— TEXTE DONNÉ —

■ ■ ■

Fondation de Marseille – Ambigat –
Sigovèze – Brennus – Les Gaulois à Rome – Second siège de Rome par les
Gaulois – Viridomare – Les gaulois s’unissent à Annibal – Les Gaulois en
Macédoine – Brennus II – Les Galates – Alliance avec Mithridate – Les Romains
dans les Gaules – Combats des Cimbres et des Teutons contre les Romains – Ils
sont vaincus par Marius – Révolte des esclaves.
Conquête de la Gaule par César –
Description de la Gaule
– Bataille d’Autun – César chasse les Germains des Gaules – Prise de Noyon et
de Beauvais – Sergius Galba – Combat naval – Irruption des Germains – César
arme contre les Bretons – Ambiorix – Défaite de Sabinus – Les Germains
chassés une seconde fois – Massacre d’Orléans – Vercingétorix – Siège de
Bourges – Soumission des Éduens – Siège de Paris – La Gaule entière est
conquise.
Prospérité de Marseille – Elle se rend à
César – Fondation de Lyon – Les Gaulois admis dans le sénat romain – Velléda
– Éponine – Confédération des Germains – Première invasion des Francs – Le
christianisme dans les Gaules.
Histoire des Gaulois, depuis la mort de
Constantin jusqu’à celle de Théodose – Magnence usurpateur des Gaules –
Julien dans les Gaules – Julien réside à Paris – Proclamé empereur – Les
allemands repassent le Rhin – La
Gaule en dix-sept provinces – Les serfs – Les Bourguignons –
Théodose empereur d’Orient – Arbogaste fait nommer un empereur franc.
État de la Gaule avant la puissance
des barbares – Arcadius et Honorius – Les Goths – Les Huns – Invasion des
barbares – Les Francs et les Vandales – Passage du Rhin – Constantin,
empereur gaulois, repousse les barbares – Édit d’Honorius et de Théodose le
jeune – Aëtius – Pharamond et Clodion – Établissement des Francs dans la Belgique – Triste état
des Gaules – Attila – Mérovée – Geneviève – Tableau de la cour de Théodoric
II, roi des Visigoths – Égidius Afranius – Childéric – Établissement des
Bretons dans le Berri – Chute de l’empire d’Occident – Clovis – Fin de
l’histoire des Gaules.
INTRODUCTION
En sortant du monde romain, le premier peuple qui, sur ses
débris, se lève puissant et victorieux, c’est le peuple français ; nous
devons donc commencer l’histoire de l’Europe moderne par celle de la France ; puisque c’est en
France que nous suivrons les premiers pas de la civilisation et de la
grandeur Européenne.
La gloire de notre nation ne craint aucune comparaison
avec celle de Rome : nous pouvons fièrement opposer notre Clovis à son
Romulus ; Charles-Martel à Camille, Charlemagne à César.
Nos Godefroy, nos Raimond, nos Duguesclin, nos Dunois, nos
Coligny, nos Montmorency, nos Bayard, nos Catinat, nos Turenne, nos Villars,
nos Condé, peuvent marcher à côté de ses consuls, et de nos jours une foule
de héros égale tous ceux de la Grèce et de l’Italie.

■ ■ ■

— DONNÉES FOURNIES —
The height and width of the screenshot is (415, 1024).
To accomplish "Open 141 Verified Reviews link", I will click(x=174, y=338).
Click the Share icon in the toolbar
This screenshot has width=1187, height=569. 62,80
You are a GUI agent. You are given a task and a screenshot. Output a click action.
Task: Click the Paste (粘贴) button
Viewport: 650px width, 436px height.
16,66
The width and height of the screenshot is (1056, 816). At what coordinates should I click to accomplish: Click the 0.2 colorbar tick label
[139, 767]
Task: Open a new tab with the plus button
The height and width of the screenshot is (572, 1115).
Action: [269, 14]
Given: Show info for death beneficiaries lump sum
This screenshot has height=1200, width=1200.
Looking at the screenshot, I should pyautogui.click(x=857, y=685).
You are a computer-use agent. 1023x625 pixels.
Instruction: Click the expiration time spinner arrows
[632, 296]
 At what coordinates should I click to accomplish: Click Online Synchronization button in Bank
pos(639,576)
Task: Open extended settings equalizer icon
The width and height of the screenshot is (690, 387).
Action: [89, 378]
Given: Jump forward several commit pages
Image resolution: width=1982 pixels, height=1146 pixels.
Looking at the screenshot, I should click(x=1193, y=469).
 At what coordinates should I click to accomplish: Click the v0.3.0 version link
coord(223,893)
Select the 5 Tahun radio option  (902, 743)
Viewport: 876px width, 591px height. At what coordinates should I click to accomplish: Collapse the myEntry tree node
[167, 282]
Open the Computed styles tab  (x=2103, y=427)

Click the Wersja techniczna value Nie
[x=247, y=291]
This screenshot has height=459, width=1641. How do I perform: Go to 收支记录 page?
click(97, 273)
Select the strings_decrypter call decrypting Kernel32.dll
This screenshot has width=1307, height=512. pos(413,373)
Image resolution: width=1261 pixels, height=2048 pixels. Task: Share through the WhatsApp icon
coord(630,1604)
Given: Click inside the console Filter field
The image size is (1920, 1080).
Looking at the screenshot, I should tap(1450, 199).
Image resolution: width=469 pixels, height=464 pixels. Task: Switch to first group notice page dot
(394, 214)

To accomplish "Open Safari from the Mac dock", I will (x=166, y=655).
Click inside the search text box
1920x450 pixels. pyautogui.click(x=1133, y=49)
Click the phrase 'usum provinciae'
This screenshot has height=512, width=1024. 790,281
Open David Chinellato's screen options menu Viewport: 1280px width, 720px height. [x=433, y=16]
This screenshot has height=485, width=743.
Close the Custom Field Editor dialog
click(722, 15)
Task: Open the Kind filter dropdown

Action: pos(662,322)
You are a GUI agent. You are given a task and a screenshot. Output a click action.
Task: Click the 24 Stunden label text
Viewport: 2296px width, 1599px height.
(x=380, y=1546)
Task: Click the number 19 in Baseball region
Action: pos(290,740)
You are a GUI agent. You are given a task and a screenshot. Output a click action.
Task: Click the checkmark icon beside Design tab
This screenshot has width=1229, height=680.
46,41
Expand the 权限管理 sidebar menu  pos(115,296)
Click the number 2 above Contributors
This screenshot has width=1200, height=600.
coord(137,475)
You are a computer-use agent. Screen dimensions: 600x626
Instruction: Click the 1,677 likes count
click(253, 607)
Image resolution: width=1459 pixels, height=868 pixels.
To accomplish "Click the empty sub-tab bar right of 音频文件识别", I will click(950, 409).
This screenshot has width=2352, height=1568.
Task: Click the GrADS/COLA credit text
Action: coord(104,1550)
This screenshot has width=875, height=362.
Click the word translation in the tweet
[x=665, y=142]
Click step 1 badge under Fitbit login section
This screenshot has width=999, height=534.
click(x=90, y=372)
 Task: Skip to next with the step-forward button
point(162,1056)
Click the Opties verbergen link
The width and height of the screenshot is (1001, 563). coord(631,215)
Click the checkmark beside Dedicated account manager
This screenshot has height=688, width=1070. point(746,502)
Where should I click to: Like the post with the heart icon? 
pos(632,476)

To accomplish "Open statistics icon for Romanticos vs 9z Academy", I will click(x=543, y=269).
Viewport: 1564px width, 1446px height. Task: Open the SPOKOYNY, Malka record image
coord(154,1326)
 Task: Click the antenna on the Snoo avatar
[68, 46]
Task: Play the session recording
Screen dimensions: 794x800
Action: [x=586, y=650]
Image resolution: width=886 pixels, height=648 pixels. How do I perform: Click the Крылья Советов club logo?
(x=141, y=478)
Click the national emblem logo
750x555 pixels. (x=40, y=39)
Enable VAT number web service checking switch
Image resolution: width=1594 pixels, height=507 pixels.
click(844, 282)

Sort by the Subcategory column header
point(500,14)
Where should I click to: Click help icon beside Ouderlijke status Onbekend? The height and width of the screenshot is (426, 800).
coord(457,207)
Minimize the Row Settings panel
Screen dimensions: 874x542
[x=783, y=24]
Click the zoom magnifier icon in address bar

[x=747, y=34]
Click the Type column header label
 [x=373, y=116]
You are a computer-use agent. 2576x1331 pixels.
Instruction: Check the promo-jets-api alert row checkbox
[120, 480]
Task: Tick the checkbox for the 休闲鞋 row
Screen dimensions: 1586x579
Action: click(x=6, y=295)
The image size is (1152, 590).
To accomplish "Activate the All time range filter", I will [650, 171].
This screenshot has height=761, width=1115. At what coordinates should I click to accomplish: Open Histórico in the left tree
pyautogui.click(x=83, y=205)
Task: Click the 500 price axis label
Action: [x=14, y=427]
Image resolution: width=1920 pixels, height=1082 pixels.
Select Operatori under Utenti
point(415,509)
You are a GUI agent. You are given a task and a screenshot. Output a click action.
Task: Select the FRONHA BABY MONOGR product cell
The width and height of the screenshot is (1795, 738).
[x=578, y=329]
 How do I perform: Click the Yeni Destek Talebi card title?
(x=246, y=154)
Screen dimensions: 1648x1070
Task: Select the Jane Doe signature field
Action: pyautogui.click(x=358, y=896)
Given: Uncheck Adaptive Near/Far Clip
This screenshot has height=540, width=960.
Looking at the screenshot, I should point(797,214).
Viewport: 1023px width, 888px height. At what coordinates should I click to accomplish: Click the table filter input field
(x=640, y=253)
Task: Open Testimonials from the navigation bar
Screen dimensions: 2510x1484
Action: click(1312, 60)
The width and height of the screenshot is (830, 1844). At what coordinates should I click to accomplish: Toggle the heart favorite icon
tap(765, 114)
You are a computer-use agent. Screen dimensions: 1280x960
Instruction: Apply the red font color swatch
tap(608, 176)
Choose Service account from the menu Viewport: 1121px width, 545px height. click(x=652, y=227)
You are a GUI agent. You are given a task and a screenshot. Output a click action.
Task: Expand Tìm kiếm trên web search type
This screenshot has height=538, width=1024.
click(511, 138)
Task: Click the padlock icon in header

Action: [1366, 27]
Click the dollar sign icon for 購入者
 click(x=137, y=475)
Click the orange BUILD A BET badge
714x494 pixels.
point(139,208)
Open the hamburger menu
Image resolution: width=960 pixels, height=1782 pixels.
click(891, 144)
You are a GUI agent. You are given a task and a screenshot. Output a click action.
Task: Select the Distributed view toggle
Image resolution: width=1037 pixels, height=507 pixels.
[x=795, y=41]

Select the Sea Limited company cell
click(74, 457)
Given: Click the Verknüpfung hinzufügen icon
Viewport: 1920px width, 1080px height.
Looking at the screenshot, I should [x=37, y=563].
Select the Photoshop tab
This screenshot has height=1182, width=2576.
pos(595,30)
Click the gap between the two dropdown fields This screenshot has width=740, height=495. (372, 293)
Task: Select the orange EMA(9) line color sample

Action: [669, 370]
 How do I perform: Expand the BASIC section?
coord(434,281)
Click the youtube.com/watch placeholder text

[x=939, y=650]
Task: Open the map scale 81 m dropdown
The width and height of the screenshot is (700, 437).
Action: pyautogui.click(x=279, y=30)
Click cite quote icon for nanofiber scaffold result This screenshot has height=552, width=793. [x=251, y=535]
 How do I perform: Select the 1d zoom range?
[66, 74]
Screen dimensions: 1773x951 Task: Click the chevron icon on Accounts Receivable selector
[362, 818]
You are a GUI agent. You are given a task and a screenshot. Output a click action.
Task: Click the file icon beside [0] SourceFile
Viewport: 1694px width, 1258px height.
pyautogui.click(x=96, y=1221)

■ ■ ■

— CONSIGNE —
Poursuivez, s'il vous plaît, le texte sur l'histoire de France à partir de sa dernière phrase.

— RÉPONSE FINALE —
Saint Louis, Charles V,
Louis XII,
Henri IV,
semblent avoir été vivifiés par l’âme des Antonins ; Louis XIV, comme Auguste,
a donné justement son nom à son siècle ; depuis, un nouvel Alexandre a brillé
et a disparu ainsi que le Macédonien ; conquérant rapide, guerrier
longtemps indomptable, aussi belliqueux que Trajan, il a porté notre gloire,
nos armes et son nom en Afrique, en Germanie, en Italie, en Espagne, en
Scythie, au centre de l’Asie, et, comme lui, a perdu ses conquêtes pour avoir
refusé de leur fixer des bornes.
Sully, Lhôpital et d’Aguesseau, célèbres par leurs vertus
autant que par leur habileté ; l’immortel Bossuet, le touchant Fénelon, l’illustre
Montesquieu, le sublime Corneille, l’inimitable Racine, ce Montaigne, si
original, ce Molière et ce naïf Lafontaine qui n’ont point eu de rivaux dans
leur genre ; Voltaire si étonnant par l’universalité de son génie ;
enfin un nombre prodigieux d’écrivains brillants, d’ingénieux moralistes, de
poètes harmonieux, de savants profonds et d’éloquents orateurs, ne nous
laissent rien à envier pour les palmes de la chaire, du barreau, de la
tribune, du théâtre, et pour toutes les couronnes que décernent les muses.
Nos découvertes dans les sciences, nos progrès dans les arts,
le perfectionnement de l’agriculture et de toutes les industries, le pinceau
des David et des Gérard, le ciseau de Houdon, de Pigalle et de leurs émules,
la création de nos machines, la diversité de nos métiers, les prodiges de nos
manufactures, la destruction de tout esclavage, la variété et la multiplicité
des jouissances qui embellissent la vie des citoyens de tous les rangs, des
laboureurs comme des citadins, nous feraient trouver aujourd’hui, si elles
reparaissaient, Athènes sauvage, et
Rome barbare.
Soyons donc fiers de notre siècle et de notre France, de cette
France que d’Europe liguée a tant redoutée dans ses triomphes, qu’elle
respecte encore après ses défaites, et que ses efforts réunis ont ébranlée sans
pouvoir l’anéantir.
Mais que notre juste fierté ne jette point un œil de
dédain sur notre antique origine ; n’imitons pas la plupart des historiens
qui ne font remonter nos souvenirs que jusqu’à Clovis ; montrons-nous moins
injustes pour les auteurs de toutes nos races ; nous descendons tous des
Gaulois, des Romains, des Germains et des Francs ; notre nom, notre langage,
nos mœurs sont nés de leur mélange ; nos caractères, nos lois, nos coutumes,
nos vices, nos vertus conservent encore des traces indélébiles.
Une partie du droit romain nous régit jusqu’à présent ; nos
poésies doivent leur charme à l’ancienne mythologie grecque et latine ; nos jurés
nous rappellent l’antique égalité des Francs ; nos duels, leur belliqueuse
indépendance.
Nos croisés en Palestine, nos rois conquérants de l’Italie,
notre invasion aventureuse en Égypte, la prise de Rome même, réveillent le
souvenir des Sigovèze, des Bellovèze et des Brennus.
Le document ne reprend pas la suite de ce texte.